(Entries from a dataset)
━━━━

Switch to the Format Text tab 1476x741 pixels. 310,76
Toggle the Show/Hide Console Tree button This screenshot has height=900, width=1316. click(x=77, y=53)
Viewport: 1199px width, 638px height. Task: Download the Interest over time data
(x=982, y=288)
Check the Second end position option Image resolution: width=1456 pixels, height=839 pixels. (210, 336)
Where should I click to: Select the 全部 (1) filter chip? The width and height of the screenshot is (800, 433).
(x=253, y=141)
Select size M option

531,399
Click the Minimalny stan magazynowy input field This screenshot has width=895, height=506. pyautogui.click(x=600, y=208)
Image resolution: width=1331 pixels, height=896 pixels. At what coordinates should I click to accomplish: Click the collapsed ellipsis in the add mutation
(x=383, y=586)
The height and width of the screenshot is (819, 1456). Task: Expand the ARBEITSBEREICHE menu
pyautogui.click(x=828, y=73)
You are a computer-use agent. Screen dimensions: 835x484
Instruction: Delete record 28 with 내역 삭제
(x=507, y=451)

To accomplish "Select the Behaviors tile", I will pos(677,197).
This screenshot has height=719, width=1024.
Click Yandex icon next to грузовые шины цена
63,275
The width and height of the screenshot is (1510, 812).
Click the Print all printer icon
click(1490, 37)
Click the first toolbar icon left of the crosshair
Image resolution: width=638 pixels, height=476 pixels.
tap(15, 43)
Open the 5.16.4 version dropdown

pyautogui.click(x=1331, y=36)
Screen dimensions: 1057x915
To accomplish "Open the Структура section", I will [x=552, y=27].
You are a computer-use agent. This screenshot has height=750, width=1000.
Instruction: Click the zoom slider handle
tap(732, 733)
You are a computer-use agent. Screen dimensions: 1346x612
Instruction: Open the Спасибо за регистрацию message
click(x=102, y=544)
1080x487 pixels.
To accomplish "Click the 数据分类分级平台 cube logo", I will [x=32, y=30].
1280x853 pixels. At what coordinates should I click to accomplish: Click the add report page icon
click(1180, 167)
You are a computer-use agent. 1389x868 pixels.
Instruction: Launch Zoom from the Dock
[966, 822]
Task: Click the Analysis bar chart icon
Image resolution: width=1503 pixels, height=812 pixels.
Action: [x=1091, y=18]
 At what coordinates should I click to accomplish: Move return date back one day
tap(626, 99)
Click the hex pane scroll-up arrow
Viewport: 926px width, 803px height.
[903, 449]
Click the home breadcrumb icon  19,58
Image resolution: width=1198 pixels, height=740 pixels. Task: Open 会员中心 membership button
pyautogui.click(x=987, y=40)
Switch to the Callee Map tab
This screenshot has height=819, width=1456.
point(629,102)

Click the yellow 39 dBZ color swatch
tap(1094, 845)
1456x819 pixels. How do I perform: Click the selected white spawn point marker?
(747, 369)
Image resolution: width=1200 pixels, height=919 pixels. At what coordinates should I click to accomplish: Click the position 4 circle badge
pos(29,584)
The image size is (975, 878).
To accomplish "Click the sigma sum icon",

━━━━

TASK STATEMENT:
Edit the items from the line containing "Image resolution: width=1331" through the line containing "pyautogui.click(x=828, y=73)", both included, so that "menu" becomes "panel" and nothing else changes.

THE RESULT:
Image resolution: width=1331 pixels, height=896 pixels. At what coordinates should I click to accomplish: Click the collapsed ellipsis in the add mutation
(x=383, y=586)
The height and width of the screenshot is (819, 1456). Task: Expand the ARBEITSBEREICHE panel
pyautogui.click(x=828, y=73)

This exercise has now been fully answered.